[Stored records]
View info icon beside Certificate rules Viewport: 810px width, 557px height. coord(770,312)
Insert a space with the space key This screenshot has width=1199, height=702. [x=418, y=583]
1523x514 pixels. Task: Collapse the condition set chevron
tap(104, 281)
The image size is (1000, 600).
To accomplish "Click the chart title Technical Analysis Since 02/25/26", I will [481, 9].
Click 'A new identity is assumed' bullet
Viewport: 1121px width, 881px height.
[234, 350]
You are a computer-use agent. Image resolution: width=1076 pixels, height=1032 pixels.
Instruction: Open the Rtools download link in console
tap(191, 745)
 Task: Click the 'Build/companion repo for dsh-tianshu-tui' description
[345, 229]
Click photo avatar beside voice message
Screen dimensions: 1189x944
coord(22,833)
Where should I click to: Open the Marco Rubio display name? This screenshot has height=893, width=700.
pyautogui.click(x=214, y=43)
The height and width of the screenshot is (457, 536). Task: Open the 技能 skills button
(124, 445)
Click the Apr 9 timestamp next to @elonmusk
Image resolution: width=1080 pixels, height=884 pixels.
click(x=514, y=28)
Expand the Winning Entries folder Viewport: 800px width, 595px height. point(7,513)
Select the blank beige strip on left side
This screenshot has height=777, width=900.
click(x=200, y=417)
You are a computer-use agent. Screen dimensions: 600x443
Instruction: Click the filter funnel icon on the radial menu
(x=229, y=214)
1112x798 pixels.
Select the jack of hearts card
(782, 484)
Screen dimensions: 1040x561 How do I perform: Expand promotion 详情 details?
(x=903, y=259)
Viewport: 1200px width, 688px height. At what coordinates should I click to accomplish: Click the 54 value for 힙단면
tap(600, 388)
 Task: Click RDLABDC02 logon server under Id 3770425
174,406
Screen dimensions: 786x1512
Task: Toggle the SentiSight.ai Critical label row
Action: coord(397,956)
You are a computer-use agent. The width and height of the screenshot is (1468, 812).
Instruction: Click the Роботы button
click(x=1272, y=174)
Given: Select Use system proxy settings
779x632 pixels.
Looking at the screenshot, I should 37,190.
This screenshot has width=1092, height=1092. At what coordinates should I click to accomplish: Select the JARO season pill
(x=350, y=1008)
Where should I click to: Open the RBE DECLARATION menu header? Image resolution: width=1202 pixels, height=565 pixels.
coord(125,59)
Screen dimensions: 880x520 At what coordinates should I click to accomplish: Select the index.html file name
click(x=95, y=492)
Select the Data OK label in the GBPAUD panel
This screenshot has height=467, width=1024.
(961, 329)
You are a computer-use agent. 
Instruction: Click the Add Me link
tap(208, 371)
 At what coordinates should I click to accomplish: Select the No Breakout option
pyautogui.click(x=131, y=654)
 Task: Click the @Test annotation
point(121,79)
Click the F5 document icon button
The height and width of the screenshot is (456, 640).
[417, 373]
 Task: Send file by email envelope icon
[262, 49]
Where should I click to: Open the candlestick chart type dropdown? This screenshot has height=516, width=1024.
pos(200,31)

Work instructions:
Retype exactly, and only, the lines above from the one where "You are a computer-use agent. Image" occurs up to and including the one where "Given: Select Use system proxy settings" occurs.

Exercise answer:
You are a computer-use agent. Image resolution: width=1076 pixels, height=1032 pixels.
Instruction: Open the Rtools download link in console
tap(191, 745)
 Task: Click the 'Build/companion repo for dsh-tianshu-tui' description
[345, 229]
Click photo avatar beside voice message
Screen dimensions: 1189x944
coord(22,833)
Where should I click to: Open the Marco Rubio display name? This screenshot has height=893, width=700.
pyautogui.click(x=214, y=43)
The height and width of the screenshot is (457, 536). Task: Open the 技能 skills button
(124, 445)
Click the Apr 9 timestamp next to @elonmusk
Image resolution: width=1080 pixels, height=884 pixels.
click(x=514, y=28)
Expand the Winning Entries folder Viewport: 800px width, 595px height. point(7,513)
Select the blank beige strip on left side
This screenshot has height=777, width=900.
click(x=200, y=417)
You are a computer-use agent. Screen dimensions: 600x443
Instruction: Click the filter funnel icon on the radial menu
(x=229, y=214)
1112x798 pixels.
Select the jack of hearts card
(782, 484)
Screen dimensions: 1040x561 How do I perform: Expand promotion 详情 details?
(x=903, y=259)
Viewport: 1200px width, 688px height. At what coordinates should I click to accomplish: Click the 54 value for 힙단면
tap(600, 388)
 Task: Click RDLABDC02 logon server under Id 3770425
174,406
Screen dimensions: 786x1512
Task: Toggle the SentiSight.ai Critical label row
Action: coord(397,956)
You are a computer-use agent. The width and height of the screenshot is (1468, 812).
Instruction: Click the Роботы button
click(x=1272, y=174)
Given: Select Use system proxy settings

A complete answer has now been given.